Medical records rarely tell a patient’s whole story. Even in the best of circumstances, details and nuances are often lost in records to a listing of symptoms recorded on charts. This loss can be profound when patients are dealing with pain.
But what if a tool was available to assess a patient’s progress or point to how a patient might respond to a specific treatment?
David Juckett and Eric Kasten, research faculty at the Michigan State University Clinical and Translational Sciences Institute, or CTSI, are using natural language processing to build models that represent different phenotypes, or groups of patients with similar characteristics that are experiencing pain.
Natural language processing, or NLP, is a branch of science that works to help computers understand human language. Its most common applications can be found on our smartphones and in-home smart speakers that allow us to turn on lights or change the TV channel with a simple request.
Juckett, professor emeritus in pharmacology and toxicology, and Kasten, associate director of CTSI and assistant professor in radiology, aim to link the human models to treatment outcomes to support pain research and aid decision making for clinicians in diagnosing treating chronic pain.

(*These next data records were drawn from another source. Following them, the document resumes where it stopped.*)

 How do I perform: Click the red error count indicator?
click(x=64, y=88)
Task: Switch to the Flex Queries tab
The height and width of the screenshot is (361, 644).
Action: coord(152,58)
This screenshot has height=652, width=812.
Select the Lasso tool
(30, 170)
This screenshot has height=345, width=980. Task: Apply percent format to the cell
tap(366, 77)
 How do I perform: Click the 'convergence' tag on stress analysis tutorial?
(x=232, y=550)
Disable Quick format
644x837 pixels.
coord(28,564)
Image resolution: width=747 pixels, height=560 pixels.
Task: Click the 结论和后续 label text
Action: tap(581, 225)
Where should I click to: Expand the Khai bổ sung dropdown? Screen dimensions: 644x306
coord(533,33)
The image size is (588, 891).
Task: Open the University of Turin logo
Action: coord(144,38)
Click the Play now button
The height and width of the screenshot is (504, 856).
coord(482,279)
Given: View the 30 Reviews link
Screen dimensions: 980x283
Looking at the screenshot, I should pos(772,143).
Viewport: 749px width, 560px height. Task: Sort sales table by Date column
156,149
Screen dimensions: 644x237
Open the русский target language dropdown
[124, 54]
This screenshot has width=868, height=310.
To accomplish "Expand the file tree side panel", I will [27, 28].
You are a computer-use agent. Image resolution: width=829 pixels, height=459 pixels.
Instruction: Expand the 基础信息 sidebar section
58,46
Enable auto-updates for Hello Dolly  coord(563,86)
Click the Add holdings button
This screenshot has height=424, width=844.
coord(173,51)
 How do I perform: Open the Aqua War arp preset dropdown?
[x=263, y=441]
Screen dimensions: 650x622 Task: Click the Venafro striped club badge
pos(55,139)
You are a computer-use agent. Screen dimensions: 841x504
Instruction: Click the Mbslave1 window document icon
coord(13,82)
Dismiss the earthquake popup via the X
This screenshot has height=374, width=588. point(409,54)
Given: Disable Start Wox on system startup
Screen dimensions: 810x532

Their work in NLP began during a collaboration with lead physicians Fred Davis and Mark Gostine at Michigan Pain Consultants, or MPC, in Grand Rapids who began conducting patient surveys on outcomes. Between 2010 to 2014, MPC collected 70,000 patient surveys and 280,000 detailed progress notes from physicians.
These notes revealed information not typically found in patient records, including personal feelings, social circumstances and use of over-the-counter drugs. This information added a new perspective to each patient’s background, as some patients related one thing about their pain level on paper and something entirely different when talking to a doctor just 15 minutes later. This highlighted the complexity of determining a patient’s pain status and underscored the value of using both patient and physician perspectives to better understand and treat the individual.
“The notes were motivation for me to study natural language processing,” Juckett said, “because there are things in such notes that aren’t in other patient records, making access to these reports critical to real pain research.”
Juckett and Kasten’s first challenge was creating a computer program using NLP to analyze the notes efficiently.
“Typically, in medical progress notes, the English is butchered,” Juckett said. “In the case of Michigan Pain Consultants’ notes, the text is much better; nevertheless, computer algorithms need to be constructed to address the peculiarities of the profession, in this case, the medical profession in terms of pain assessment, diagnosis and treatment.”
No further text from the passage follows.